Is the witch a feminist figure? It seems that the fourth-wave feminists who take to the internet have claimed the witch for themselves. Does this deviate from the history of the witch? Or do their claims line up with an older approach to the practices of cunning knowledge production and worldmaking beyond-the-human? Our panelists begin with the gendered subject of the witch, yet their conversation takes them through whiteness, settler colonialism, environmental movements, and beyond.
Rebekah Sheldon of Indiana University moderates, with Gabriel Saloman Mindel (University of California Santa Cruz) and Sandra Huber (Concordia University).
This episode was produced and edited by Andrew Culp. If you have a topic you'd like to discuss on positions, email us at csapositions@gmail.com with a brief proposal including a moderator and a conversation partner.
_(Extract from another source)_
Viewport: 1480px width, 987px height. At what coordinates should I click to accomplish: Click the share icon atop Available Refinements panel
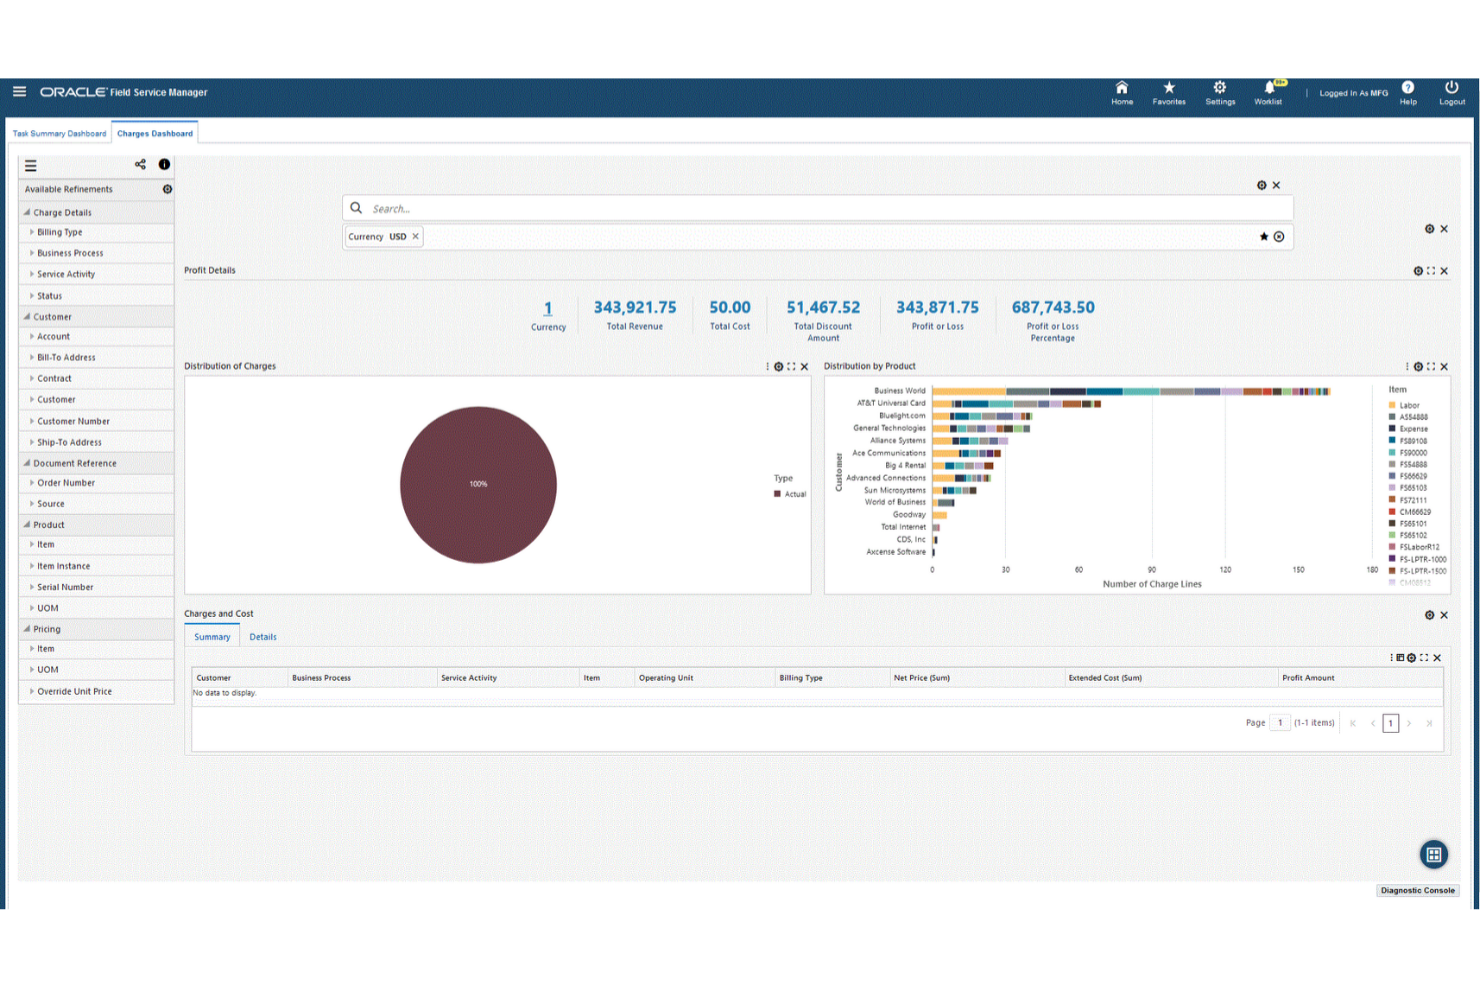[139, 164]
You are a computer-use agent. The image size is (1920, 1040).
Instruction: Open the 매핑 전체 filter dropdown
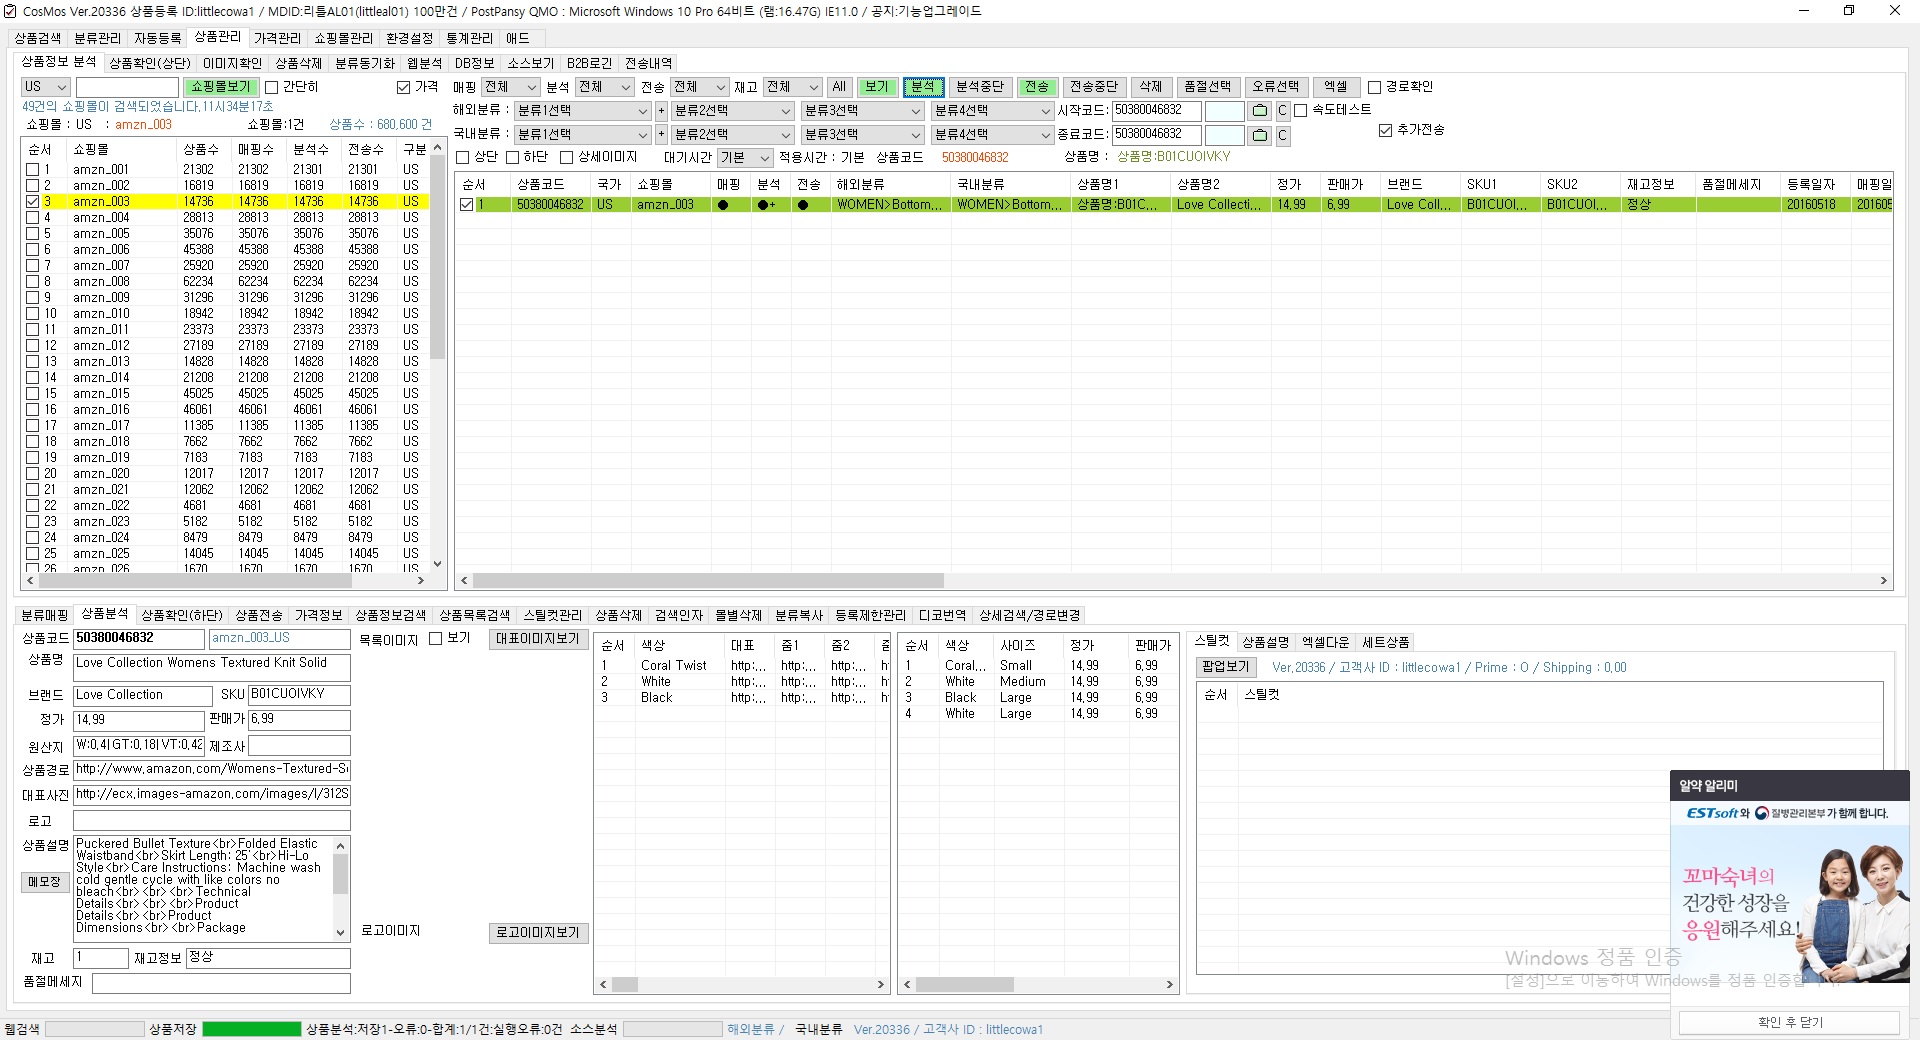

Rebekah Sheldon is an Associate Professor of English at Indiana University Bloomington and the author of The Child to Come: Life After the Human Catastrophe (Minnesota, 2016). Sheldon writes and teaches about feminist and queer theory, speculative philosophy, and speculative fiction. Her current book project concerns the relationship between the new realisms, vitalist philosophy, and the occult.
Gabriel Saloman Mindel is a multidisciplinary artist based in Santa Cruz, California, who works in sound, text, visual medium and socially collaborative forms. He is currently pursuing a PhD in the History of Consciousness Department at the University of California, Santa Cruz, where he is researching the relationships between noise, power and protest. This past Fall he taught a lecture course entitled, “What is the Witch?: Terror, Subjectivity, Modernity”.
Sandra Huber is a PhD candidate in Interdisciplinary Humanities at Concordia University. She focuses on communication with the dead in contemporary witchcraft and ceremonial magic. In her work in general, she is interested in approaching questions concerning the secretive or the occulted through embodied research. She wrote Assembling the Morrow: A Poetics of Sleep (Talonbooks, 2014) based on a collaboration with sleep scientists in Lausanne, Switzerland.